The sponsor of the South Development Commission Bill, Awaji-Inombek Abiante amongst others argued that the NDDC was created merely to replace the OMPADEC (Oil Mineral Producing Areas Development Commission) and for the development of oil producing area which include areas and communities from States in the South East (Abia & lmo) and South West (Ondo) and most recently Lagos (where oil was discovered in 2016).

As the lofty as the ideals of these Zonal Development Commissions, are the difficult question is whether Nigeria still need them with the recent revelations that those already in existence: NDDC and NED are nothing but conduit pipes, doing more harm than good to the national treasury.

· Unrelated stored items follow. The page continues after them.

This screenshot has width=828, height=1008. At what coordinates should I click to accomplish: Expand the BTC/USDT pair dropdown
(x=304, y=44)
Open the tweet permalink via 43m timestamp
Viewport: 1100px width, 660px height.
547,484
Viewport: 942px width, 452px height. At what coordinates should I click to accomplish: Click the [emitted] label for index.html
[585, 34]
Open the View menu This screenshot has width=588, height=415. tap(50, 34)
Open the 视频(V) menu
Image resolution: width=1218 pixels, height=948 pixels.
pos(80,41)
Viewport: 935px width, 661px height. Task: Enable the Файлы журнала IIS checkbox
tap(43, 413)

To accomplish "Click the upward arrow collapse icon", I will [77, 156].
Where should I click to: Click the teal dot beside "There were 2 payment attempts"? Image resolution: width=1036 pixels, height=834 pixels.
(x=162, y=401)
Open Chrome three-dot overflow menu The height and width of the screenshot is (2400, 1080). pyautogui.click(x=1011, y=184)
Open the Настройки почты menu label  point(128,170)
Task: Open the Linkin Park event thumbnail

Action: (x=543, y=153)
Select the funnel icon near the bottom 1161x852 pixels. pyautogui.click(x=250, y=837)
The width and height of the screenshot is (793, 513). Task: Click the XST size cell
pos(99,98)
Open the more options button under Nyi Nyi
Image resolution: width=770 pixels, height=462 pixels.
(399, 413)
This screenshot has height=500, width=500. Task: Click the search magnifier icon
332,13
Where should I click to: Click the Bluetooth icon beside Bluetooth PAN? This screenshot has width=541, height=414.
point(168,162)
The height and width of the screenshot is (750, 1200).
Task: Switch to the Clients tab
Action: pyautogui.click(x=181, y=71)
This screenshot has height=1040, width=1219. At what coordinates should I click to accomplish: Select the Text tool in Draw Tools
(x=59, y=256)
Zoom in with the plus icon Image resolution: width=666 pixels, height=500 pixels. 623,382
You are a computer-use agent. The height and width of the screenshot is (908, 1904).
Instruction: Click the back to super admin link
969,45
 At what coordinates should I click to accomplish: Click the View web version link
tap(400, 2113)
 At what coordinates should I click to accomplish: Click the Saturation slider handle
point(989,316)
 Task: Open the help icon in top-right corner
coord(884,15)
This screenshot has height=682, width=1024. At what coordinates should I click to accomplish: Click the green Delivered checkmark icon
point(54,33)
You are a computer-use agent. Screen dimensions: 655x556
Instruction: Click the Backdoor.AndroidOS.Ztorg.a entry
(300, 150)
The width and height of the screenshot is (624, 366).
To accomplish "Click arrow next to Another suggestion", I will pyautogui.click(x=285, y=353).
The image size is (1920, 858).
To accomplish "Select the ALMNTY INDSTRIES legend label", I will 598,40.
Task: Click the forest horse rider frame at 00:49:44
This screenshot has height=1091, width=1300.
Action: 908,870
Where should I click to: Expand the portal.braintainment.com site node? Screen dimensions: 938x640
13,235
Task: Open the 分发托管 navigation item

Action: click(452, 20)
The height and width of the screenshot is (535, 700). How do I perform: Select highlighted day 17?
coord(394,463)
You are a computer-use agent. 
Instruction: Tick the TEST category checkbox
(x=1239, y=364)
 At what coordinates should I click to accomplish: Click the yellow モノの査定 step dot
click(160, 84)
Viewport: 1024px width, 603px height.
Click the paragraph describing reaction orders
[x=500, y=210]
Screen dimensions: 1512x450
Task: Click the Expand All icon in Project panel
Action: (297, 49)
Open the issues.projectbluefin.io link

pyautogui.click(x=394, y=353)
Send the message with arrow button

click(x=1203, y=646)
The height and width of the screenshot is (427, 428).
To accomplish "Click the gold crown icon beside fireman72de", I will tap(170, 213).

Responding to this, Deputy National Leader, Young Progressives Party (YPP) Solomon Gbenga called for the NDDC and NED to be scrapped while the Bills seeking to establish other zonal Development Commissions should be discarded.

Gbenga told BDSUNDAY that what Nigeria needs is even development of all sections of the country and not establishment of regional or zonal agencies, hence such could become ‘cash cows’ for some political actors and their surrogates in management of those organisations.

“Our leaders have gotten it wrong in this country. It is not supposed to be a Regional Commission, we are supposed to fix the Niger Delta where the wealth of this nation comes from. That was why Obasanjo in 2000 established the NDDC, but a lot of leaders have come now and turned it into a cash cow.

“I don’t see the need for any Regional Development Commission to come up because every other region is benefitting from Niger Delta. Nigerians should begin to wake up to realities because if you open up the South East Development Commission that will be the way for the Igbos to begin to fight for contracts and amass wealth.

“Nigerians should begin to understand that we are one nation. There is no need to be having the South East Development Commission, the North East Development Commission, the North West Development Commission, etc, we are already beginning to break the nation.

“We are already a federal system, let us run a federal system. If we are running a regional system, let us run a regional system. We cannot run federal and regional system at the same time because some people will begin to fight. All these Regional Commissions and the NDDC should be scrapped”, he stated.

In his opinion, a Lecturer in the Department of Sociology and Anthropology at the Benue State University, Makurdi, Donald Ende argued that zonal Development Commissions are not only gradually returning Nigeria to the era of regionalism but they are opening more avenues for corruption by the ruling class.

Ende said the multibillion naira scandal in the NDDC and NED should not be swept under the carpet but be taken to a logical conclusion for the reorganization of the Commissions or doing away with them and rather allocating more funds for developmental projects in each state of the federation.

He suggested that: “Such projects should be supervised or monitored strictly by the President or the Minister of Special Duties”, adding that the perceived failure and corruption in the existing zonal Development Commissions called for caution in: creating more of such conduit pipes”.